Exigence n° 5 : l'administration « est responsable de faire réexaminer régulièrement le présent document [de sécurité], notamment [...] à chaque fois qu'il est prévu de mettre en oeuvre le système de vote par correspondance Internet » ;

Exigence n° 207 : « le titulaire décrit et fait valider les mesures de détection de lutte contre les codes malveillants qu'il prévoit pour protéger la plateforme de vote et les stations pour l'administrer » ;

Exigence n° 266 : « le titulaire met en place un dispositif de chiffrement permettant de protéger l'ensemble des transactions réalisées par les utilisateurs des services d'application du système ».

Néanmoins, le besoin initial en matière de sécurité a été sous-estimé et le Gouvernement a été contraint de renforcer ses exigences entre l'attribution du marché public (2016) et la préparation des élections législatives (2017) 65 ( * ) .

Entendu par vos rapporteurs, le prestataire, la société SCYTL, estime que le Gouvernement a multiplié par deux ses exigences de sécurité. Sur le plan contractuel, cette évolution du besoin n'a pas fait l'objet d'un avenant ; le coût global du marché est resté inchangé.

c) Des tests grandeur nature peu concluants, tant du point de vue de l'ergonomie que de la sécurité

Les deux tests grandeur nature (TGN) organisés en décembre 2016 et en février 2017 n'ont pas donné satisfaction, tant du point de vue de l'ergonomie que de la sécurité de la plateforme de vote en ligne .

Certes, les échecs de connexion ont été progressivement réduits.
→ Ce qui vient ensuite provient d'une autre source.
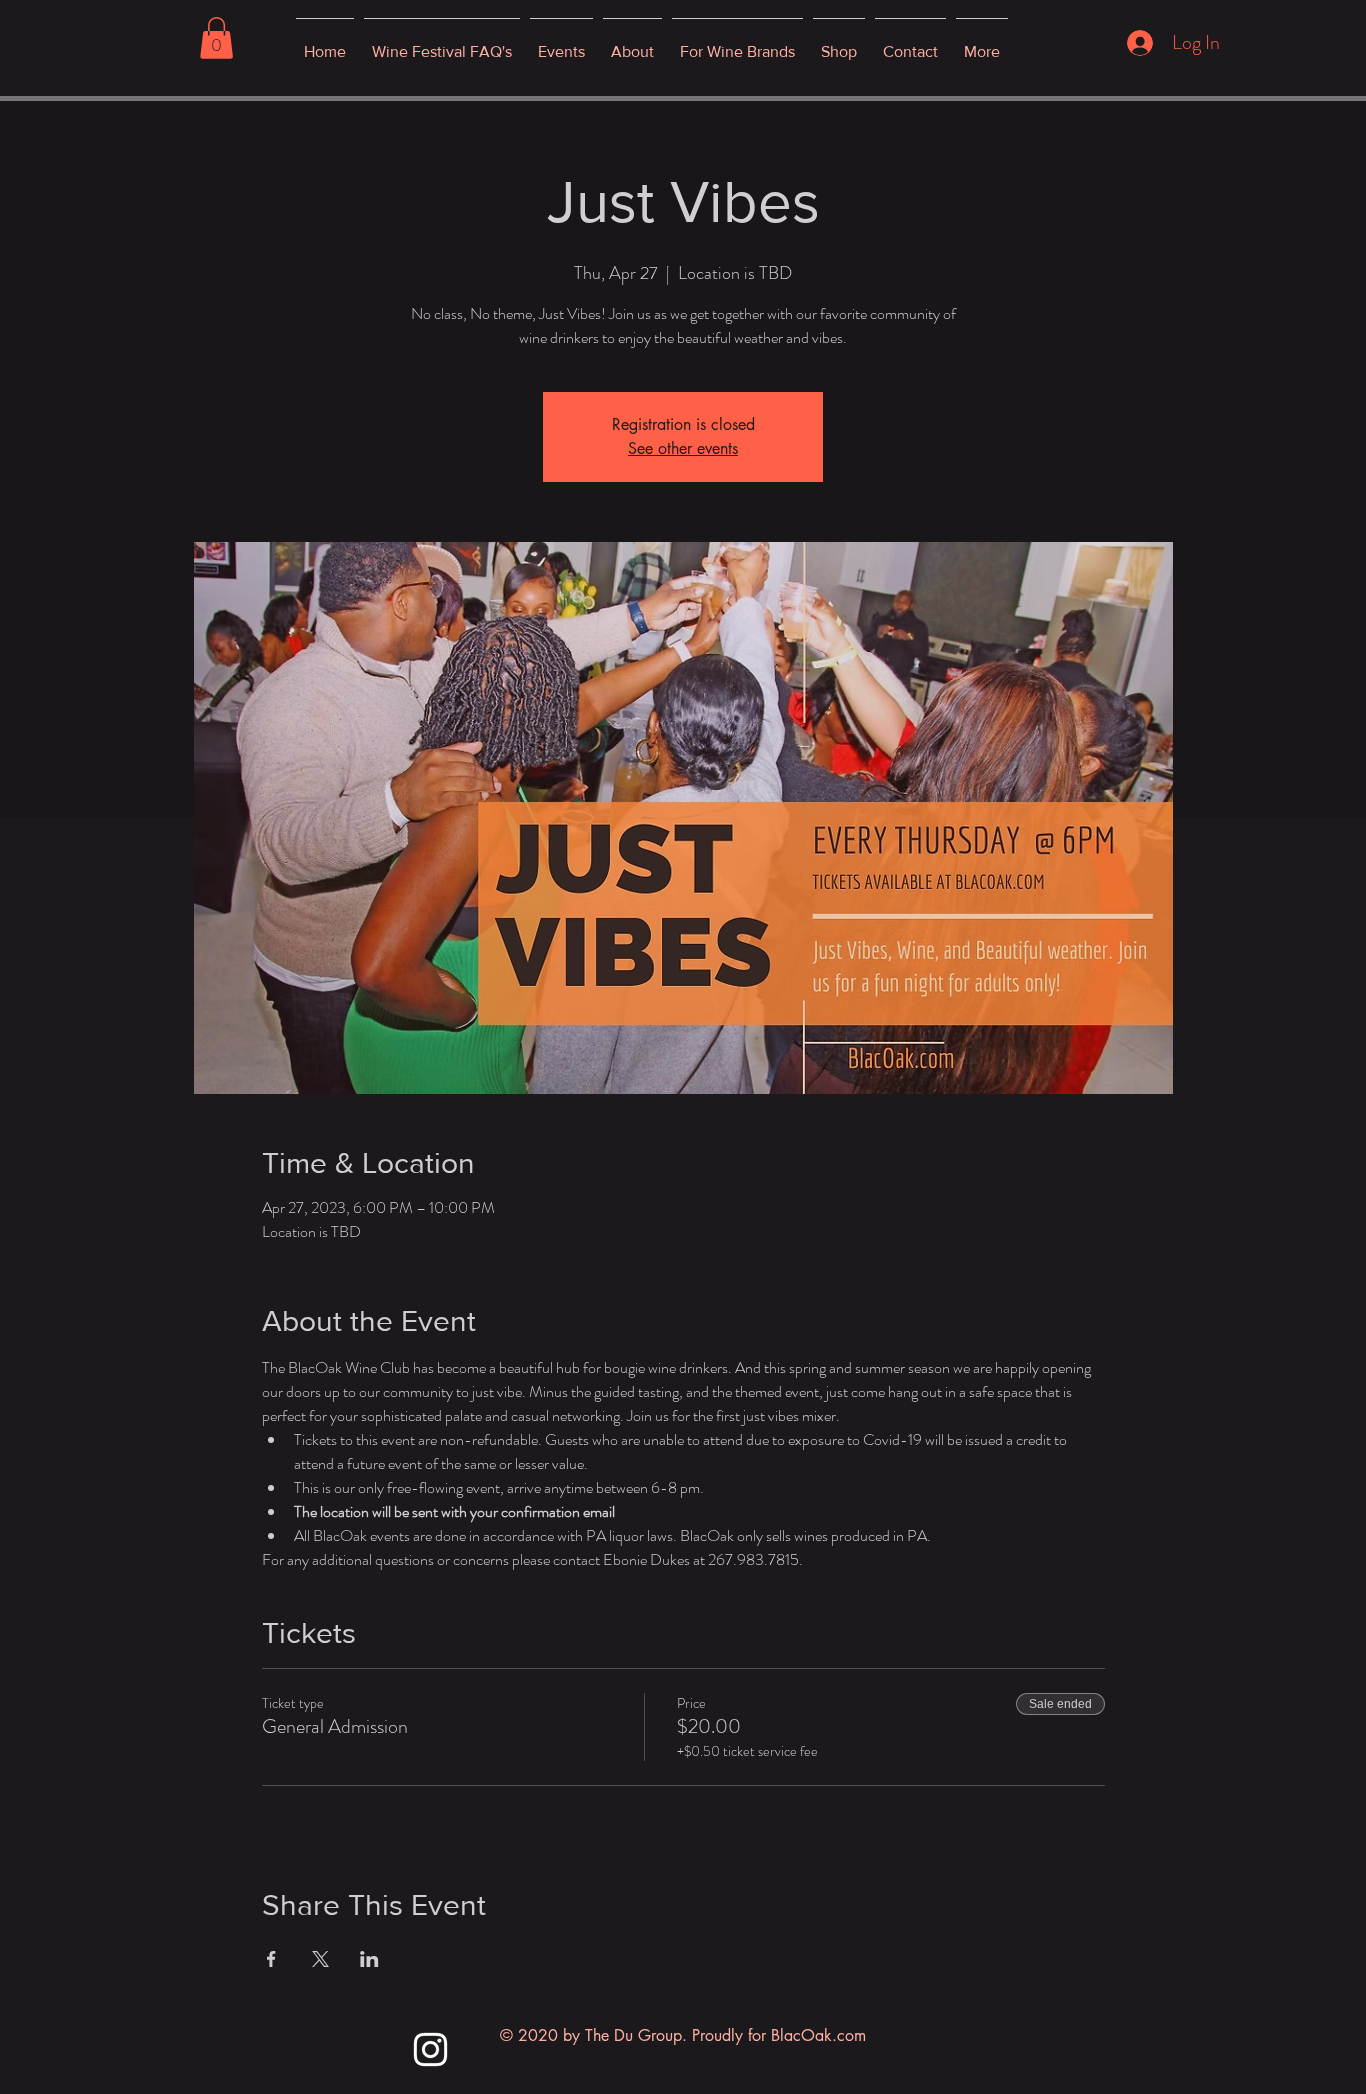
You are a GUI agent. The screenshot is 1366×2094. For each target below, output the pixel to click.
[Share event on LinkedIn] (369, 1959)
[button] (216, 38)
Ils concernaient toutefois 14 % des utilisateurs au second tour du test de février 2017, contre environ 5 % lors des élections législatives de 2012.

Résultats des tests grandeur nature (échecs de connexion au portail de vote)

Premier TGN

(décembre 2016)

Second TGN

(février 2017)

Tours de scrutin

Nombre
de votants
par Internet

Taux d'échec
de connexion

Nombre
de votants
par Internet

Taux d'échec
de connexion

Premier tour

2 144

50 %

2 448

11 %

Second tour

3 039

20 %

2 804

14 %

Source : commission des lois du Sénat, à partir des données du ministère  des affaires étrangères

Plusieurs facteurs expliquent ces difficultés de connexion : courriels d'identification non reçus ou classés dans les spams , erreurs concernant le numéro de téléphone portable de l'électeur, etc .

L es utilisateurs ont dû attendre plus d'une heure trente après leur connexion au portail de vote pour recevoir leur second mot de passe . De même, lors du TGN de février, la saturation du serveur a conduit à interrompre les opérations de vote pratiquement tout un après-midi.

Ces difficultés ergonomiques ont retardé le développement des nouveaux services périphériques de la plateforme (comme la centralisation des résultats par exemple).

Plus grave, elles ont altéré la sécurité du dispositif . D'après l'ANSSI, le second test grandeur nature (février 2017) a « mis en évidence des nouvelles failles de sécurité introduites par le prestataire dans son empressement à mener à bien des évolutions ergonomiques » 66 ( * ) .

d) Un partage des responsabilités entre l'administration et le prestataire

En fin de projet, les ressources mises en oeuvre pour organiser les élections législatives de 2017 n'ont pas été suffisantes pour face au risque de cyberattaques, tant du côté de l'administration que du prestataire.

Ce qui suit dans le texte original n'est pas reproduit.